As the old chap whirls, like a wizard weird,
Over frozen fells and through leafless thickets,
The icy spears on his bushy beard
Project, when he laughs, like a row of pickets;
Soon he rumbles down
From the hill-tops crown
To the sleepy town, and comes up all standing
By a cosy cot
In a shady spot
‘Mid a meadow lot near the river landing,
Then he slings a pack on his bulky back
And springs to the roof like a frost-spangled fairy,
And descends from view down the chimney flue
With a footing true and a vision wary.
And he fills the hose till they tear at the toes,
And kisses the baby farewell ere he goes
With a bound like a ball to the shingles,
Then he quickly returns to his journey again
While he rattles amain his own song and refrain,
And he grins with delight till he tingles.
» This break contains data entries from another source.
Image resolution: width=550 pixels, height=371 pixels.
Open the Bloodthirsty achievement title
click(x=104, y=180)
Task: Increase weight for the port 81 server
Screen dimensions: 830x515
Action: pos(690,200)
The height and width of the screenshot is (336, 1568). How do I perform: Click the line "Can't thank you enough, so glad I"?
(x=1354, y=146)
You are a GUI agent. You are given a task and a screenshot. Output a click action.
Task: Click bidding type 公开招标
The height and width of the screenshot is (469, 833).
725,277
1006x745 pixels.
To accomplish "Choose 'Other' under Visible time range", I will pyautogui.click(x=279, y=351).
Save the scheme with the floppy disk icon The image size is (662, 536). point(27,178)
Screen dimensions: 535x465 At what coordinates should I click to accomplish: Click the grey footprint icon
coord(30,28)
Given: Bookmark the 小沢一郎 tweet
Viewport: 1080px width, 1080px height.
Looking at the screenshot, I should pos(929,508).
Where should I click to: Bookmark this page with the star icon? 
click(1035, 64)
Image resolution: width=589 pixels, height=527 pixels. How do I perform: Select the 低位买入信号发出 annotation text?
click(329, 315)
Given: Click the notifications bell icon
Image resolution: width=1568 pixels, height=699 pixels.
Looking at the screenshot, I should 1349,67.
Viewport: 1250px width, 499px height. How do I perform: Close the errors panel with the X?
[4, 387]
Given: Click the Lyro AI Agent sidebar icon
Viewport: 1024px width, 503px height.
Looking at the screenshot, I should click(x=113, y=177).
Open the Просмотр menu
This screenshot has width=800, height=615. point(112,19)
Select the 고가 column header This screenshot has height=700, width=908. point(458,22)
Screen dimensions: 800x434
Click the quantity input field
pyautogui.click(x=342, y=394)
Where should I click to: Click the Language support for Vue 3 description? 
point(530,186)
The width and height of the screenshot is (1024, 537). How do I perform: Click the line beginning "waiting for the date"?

His gallant team speedily rushes about,–
And they need but a word to fly fast, or walk slowly;
Many mansions he scales on his serpentine route,
But he oftenest enters the rooms of the lowly.
For he loves to go
Where the embers glow
On a numerous row of stockings in sizes,
And his bosom swells–
As his fancy tells
All the joy that dwells in his pack of prizes:–
And the rosy flush of the morning’s blush
Just appears o’er the hills as his last visit’s over,
Then he whisks away with his empty sleigh
While a watchman astray gazes after the rover;
As his lashes crack on his homeward track,
He leaves many behind who will welcome him back,
For he numbers his lovers by legions.
And he’ll hasten here with his cargo of cheer
When he wakens once more, after sleeping a year,
In his home in the Polar Regions.

This poem comes from Frederick Pilch’s volume of Homespun Verses, printed in Newark in 1882.

winter

by Louis Ginsberg

Image: Newark Public Library via nj.com
Image: Newark Public Library via nj.com

A barren field in the Winter,
        When the winds dart,
When chilly the driving snowflakes
        Bite and smart,
Bleak with the frost of sorrow,
        Lies my heart.

Yet in the dreary snowfall,
        Lighting the view,
And whistling with vibrant music,
        That shrills through,
Green are the glistening hemlocks,–
        My thoughts of you!

Newark-born poet Louis Ginsberg included these lines in his 1920 collection The Attic of the Past and Other Lyrics.